** Directions **
When you find the word "Maldives" in a line of the entries, please copy the whole line.
##########
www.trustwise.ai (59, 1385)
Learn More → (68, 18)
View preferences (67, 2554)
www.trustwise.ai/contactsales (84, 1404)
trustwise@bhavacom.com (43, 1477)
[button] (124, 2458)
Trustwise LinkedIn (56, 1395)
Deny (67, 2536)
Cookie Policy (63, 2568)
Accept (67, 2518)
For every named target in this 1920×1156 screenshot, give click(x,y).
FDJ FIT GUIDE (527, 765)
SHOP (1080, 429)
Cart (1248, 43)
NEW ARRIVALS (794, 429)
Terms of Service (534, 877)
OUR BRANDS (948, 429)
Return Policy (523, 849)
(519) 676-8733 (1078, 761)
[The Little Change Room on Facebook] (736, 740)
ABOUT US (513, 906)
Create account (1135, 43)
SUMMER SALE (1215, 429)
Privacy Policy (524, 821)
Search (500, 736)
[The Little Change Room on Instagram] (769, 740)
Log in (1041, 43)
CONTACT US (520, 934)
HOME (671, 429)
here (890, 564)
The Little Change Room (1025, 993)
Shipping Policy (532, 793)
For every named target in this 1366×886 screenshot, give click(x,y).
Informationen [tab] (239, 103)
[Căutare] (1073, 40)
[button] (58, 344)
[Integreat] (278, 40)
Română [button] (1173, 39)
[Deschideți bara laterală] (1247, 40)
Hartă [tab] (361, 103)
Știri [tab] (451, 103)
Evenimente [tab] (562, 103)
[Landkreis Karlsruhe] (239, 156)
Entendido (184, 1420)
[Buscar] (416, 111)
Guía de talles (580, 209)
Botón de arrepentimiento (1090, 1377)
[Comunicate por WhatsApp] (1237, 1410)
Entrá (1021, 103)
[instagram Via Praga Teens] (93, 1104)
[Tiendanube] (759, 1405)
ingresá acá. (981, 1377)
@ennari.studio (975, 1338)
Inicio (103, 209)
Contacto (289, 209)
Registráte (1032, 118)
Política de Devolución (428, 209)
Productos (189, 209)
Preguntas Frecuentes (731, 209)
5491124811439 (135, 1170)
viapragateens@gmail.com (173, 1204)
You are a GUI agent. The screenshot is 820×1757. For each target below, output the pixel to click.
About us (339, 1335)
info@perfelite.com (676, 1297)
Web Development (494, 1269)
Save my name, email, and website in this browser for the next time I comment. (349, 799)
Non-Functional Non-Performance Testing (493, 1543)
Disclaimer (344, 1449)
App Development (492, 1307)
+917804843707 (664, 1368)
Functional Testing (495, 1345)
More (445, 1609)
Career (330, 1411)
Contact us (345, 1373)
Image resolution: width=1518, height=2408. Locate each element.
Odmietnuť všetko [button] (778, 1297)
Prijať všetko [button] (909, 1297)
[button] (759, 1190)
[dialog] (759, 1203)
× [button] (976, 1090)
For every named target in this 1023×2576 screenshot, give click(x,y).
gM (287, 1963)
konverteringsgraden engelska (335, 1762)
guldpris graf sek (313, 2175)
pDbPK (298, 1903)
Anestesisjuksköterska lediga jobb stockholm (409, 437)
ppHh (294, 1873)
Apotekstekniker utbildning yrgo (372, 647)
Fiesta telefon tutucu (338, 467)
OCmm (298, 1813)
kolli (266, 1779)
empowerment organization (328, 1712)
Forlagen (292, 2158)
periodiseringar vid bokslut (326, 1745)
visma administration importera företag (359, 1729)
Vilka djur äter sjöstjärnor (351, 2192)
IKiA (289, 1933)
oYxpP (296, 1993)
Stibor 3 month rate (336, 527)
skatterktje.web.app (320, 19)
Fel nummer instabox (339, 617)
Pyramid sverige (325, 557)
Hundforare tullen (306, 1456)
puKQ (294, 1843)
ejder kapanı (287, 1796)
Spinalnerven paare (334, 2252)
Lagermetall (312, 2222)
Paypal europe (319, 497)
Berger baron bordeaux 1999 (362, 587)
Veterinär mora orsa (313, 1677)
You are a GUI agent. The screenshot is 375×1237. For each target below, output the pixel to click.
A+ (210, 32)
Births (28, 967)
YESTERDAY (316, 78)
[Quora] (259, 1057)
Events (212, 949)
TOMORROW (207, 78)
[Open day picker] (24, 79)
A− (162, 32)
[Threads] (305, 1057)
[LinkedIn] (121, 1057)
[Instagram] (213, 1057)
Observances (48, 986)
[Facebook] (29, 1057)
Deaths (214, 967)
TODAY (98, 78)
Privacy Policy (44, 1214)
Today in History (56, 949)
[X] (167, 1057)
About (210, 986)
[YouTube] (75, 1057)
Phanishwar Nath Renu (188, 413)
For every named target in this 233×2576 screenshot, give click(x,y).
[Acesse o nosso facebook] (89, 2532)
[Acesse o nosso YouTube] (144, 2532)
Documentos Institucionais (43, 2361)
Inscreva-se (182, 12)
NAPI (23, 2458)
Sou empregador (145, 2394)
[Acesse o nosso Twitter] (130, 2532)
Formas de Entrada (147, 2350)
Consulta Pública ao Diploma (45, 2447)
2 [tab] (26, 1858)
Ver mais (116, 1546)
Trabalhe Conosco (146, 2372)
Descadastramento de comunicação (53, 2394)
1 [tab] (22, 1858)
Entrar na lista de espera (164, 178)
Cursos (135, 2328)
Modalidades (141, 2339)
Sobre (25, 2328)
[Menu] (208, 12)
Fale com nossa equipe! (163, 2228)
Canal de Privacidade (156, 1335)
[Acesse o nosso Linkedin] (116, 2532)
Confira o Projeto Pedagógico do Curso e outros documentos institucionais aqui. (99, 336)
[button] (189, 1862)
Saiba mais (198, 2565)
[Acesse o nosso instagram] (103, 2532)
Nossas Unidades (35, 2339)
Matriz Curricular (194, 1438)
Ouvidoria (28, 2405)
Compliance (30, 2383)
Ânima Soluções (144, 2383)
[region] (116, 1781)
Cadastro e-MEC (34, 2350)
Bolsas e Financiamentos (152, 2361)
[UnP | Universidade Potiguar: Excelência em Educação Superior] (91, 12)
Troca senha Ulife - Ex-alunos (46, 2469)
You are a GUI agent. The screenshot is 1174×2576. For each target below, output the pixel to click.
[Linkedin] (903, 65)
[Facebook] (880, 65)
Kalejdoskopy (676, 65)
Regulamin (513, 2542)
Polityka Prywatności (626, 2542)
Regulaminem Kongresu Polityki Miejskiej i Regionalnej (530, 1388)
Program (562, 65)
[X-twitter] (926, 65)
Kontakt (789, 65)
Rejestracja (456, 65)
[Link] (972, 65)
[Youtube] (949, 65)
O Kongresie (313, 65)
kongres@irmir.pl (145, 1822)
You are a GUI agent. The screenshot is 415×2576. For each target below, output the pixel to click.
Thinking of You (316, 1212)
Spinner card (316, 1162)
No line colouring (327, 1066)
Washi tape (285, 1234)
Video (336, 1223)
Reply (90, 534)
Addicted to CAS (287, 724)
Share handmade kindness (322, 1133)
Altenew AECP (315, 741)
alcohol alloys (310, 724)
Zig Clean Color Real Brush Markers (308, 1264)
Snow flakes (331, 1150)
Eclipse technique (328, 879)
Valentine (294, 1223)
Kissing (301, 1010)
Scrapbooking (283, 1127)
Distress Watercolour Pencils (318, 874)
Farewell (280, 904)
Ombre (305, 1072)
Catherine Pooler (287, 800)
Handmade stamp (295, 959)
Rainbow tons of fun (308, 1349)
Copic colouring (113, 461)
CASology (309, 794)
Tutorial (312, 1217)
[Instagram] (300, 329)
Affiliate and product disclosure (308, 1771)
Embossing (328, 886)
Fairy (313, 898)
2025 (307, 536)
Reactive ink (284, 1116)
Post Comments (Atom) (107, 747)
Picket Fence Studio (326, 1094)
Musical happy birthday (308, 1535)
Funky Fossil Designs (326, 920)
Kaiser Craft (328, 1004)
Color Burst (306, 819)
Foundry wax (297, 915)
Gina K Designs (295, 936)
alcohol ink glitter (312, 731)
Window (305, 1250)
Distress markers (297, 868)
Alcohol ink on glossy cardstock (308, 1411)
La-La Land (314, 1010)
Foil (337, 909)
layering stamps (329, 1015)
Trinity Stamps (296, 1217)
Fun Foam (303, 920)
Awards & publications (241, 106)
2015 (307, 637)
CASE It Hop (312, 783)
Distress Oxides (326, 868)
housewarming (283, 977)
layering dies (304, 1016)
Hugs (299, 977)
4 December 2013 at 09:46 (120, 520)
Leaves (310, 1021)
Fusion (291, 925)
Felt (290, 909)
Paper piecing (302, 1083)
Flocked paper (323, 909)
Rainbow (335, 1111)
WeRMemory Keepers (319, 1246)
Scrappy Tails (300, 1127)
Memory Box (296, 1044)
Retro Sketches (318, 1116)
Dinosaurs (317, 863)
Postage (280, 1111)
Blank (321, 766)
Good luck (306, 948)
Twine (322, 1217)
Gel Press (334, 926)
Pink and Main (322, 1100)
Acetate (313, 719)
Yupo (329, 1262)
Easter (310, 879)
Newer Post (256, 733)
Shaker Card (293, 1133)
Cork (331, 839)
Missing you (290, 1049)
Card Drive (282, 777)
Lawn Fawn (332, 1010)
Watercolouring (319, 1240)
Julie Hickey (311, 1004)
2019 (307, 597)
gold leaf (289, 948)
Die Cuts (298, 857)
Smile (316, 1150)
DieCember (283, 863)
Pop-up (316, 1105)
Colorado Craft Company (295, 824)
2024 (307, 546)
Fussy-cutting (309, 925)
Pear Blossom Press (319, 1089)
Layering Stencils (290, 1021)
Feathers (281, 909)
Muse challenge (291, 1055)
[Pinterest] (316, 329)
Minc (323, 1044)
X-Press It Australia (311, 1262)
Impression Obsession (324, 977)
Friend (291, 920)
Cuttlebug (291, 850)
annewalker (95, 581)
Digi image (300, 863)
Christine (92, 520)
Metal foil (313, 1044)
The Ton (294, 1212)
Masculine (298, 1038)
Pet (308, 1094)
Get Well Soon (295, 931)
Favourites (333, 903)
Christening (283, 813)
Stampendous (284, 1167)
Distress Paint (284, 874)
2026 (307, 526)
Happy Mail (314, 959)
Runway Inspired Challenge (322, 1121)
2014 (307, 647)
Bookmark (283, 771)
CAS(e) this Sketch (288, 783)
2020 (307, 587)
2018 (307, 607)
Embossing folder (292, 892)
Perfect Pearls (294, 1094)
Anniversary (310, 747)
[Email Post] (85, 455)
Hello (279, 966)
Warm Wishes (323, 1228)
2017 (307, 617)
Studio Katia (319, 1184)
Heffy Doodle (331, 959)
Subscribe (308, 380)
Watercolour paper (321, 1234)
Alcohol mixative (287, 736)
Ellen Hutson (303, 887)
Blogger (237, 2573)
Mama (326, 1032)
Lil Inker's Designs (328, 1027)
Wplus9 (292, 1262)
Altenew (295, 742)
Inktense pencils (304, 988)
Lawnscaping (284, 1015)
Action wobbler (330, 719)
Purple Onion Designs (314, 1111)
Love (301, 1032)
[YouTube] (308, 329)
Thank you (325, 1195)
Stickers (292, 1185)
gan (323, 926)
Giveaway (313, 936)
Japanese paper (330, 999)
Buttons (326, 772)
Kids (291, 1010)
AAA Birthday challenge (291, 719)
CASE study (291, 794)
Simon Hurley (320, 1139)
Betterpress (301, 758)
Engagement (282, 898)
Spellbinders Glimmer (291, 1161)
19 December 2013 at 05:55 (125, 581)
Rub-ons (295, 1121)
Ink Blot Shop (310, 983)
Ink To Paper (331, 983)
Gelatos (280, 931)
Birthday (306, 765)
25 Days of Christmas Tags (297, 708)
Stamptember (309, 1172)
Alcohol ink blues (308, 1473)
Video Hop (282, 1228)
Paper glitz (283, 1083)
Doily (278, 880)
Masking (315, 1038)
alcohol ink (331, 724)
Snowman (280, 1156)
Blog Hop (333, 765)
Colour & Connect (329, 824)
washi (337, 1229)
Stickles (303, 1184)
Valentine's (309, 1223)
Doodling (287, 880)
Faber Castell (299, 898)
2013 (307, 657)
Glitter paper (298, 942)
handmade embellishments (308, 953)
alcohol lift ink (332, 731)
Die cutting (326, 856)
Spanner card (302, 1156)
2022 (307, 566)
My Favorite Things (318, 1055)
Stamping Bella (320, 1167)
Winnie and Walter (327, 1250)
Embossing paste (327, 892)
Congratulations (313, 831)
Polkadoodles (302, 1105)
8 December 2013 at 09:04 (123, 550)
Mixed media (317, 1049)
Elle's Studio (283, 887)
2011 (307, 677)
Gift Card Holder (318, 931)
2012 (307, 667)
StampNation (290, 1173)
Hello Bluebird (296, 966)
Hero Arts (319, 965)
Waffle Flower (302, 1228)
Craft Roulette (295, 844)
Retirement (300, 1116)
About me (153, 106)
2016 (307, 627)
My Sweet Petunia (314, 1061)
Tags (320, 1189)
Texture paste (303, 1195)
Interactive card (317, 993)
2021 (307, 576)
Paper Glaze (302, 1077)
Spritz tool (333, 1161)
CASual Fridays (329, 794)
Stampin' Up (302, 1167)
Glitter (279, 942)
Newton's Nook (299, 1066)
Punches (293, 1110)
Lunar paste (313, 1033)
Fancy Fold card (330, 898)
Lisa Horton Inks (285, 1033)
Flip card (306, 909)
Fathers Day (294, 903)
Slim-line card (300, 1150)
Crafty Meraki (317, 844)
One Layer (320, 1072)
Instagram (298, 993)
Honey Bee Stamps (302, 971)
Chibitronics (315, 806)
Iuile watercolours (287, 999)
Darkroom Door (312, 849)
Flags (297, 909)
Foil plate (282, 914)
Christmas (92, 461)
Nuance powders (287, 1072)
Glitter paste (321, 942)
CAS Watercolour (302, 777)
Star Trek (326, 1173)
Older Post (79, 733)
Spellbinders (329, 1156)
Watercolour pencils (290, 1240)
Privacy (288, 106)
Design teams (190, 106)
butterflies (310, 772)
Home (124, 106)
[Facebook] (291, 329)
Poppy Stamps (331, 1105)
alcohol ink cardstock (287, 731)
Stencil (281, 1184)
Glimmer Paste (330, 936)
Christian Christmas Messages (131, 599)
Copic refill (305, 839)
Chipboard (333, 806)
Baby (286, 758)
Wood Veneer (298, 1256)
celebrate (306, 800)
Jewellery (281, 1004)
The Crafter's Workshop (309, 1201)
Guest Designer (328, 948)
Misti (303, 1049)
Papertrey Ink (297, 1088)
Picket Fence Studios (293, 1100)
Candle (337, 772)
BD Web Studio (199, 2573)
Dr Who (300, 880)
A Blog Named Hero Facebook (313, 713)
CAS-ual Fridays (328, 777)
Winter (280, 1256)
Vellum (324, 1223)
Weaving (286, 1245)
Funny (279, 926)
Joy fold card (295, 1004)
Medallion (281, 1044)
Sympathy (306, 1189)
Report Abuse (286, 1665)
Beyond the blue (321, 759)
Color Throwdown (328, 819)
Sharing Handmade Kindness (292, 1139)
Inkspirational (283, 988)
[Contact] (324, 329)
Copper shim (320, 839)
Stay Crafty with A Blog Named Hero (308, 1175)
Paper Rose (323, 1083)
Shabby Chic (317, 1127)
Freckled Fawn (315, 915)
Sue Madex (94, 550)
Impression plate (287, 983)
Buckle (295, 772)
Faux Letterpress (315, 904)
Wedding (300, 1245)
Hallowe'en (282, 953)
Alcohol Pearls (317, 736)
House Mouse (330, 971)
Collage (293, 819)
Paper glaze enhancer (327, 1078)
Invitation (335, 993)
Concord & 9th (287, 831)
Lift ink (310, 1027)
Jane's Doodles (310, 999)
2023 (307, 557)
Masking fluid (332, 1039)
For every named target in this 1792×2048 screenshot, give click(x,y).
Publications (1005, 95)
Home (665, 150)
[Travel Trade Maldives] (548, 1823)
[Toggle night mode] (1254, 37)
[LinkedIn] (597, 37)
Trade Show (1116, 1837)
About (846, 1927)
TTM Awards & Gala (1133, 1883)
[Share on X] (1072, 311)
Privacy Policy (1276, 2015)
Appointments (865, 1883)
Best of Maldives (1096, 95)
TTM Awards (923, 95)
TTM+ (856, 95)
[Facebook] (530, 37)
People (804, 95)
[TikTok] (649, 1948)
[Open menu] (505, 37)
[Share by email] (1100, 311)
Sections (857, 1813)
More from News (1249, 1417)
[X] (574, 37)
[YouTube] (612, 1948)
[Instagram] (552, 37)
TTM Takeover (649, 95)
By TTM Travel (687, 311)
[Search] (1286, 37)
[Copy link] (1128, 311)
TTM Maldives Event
##########
** Answer space **
[Travel Trade Maldives] (548, 1823)
Best of Maldives (1096, 95)
TTM Maldives Event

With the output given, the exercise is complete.